» **Tugas Latihan**
1 - Menurut teks tentang penjilat, dari mana keberanian dan siasat seorang penjilat muncul?
2 - Sambung teks tentang sosok penjilat, mulai setelah kalimat terakhirnya.

» **Teks Bacaan**
=-=-=-=-=

Namanya PENJILAT. Kosa kata ini bisa berarti macam-macam, tapi mari kita sepakati satu makna, bajingan tengik! Mengapa? Karena sosok dengan karakter penjilat ini, lebih banyak berpikir untuk dirinya sendiri, bukan untuk kepentingan orang banyak. Karena penjilat biasanya hanya ingin menyenangkan orang yang yang sedang berkuasa dan punya kekuasaaan, untuk akses dirinya sendiri. Apalagi istilah yang pantas, selain bajingan tengik?
Keberanian dan siasat seorang penjilat muncul dari pengamatan air muka dari tuan (atasan)-nya serta penghafalan isyarat tangan dari atasannya, dia memiliki dua pasang mata pencuri yang khusus mengamat-amati orang lain.

=-=-=-=-=

» **Data Tercatat**
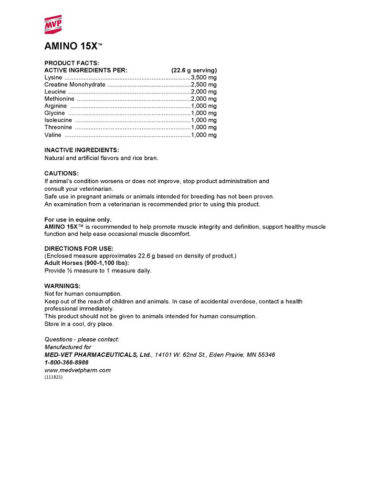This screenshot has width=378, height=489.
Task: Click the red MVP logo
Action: click(53, 24)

=-=-=-=-=

» **Daftar Jawaban**
1 - Keberanian dan siasat seorang penjilat muncul dari pengamatan air muka tuannya (atasannya) serta penghafalan isyarat tangan atasannya.

2 -
Yang dilakukannya cukup berani, karena sosok in mendapat “kekuatan” dari kekuasaan atau memang diplot sebagai tumbal untuk menghasut, dengan pernyataan atau sikap yang memancing orang lain untuk berkomentar. Dan si bajingan tengik ini akan membela tuannya dengan mati-matian, dengan komentar menjijikan yang menyebalkan. Seorang penjilat merubah dirinya sendiri menjadi 'nol', karena dia hendak bersembunyi di dalam bayangan orang yang berkuasa.
Dan di republik ini, bajingan tengik sudah terang-terangan mempertontonkan perilakunya. Dalam ranah politik, nama-nama yang berseliweran di media banyak yang pantas disebut bajingan tengik itu. Berkomentar dengan “berani” tapi tanpa pertimbangan, bersuara dengan “gagah” tapi tanpa otak. Maksudnya sih jelas, “bos” besarnya senang, sukur-sukur kemudian posisinya aman atau malah naik.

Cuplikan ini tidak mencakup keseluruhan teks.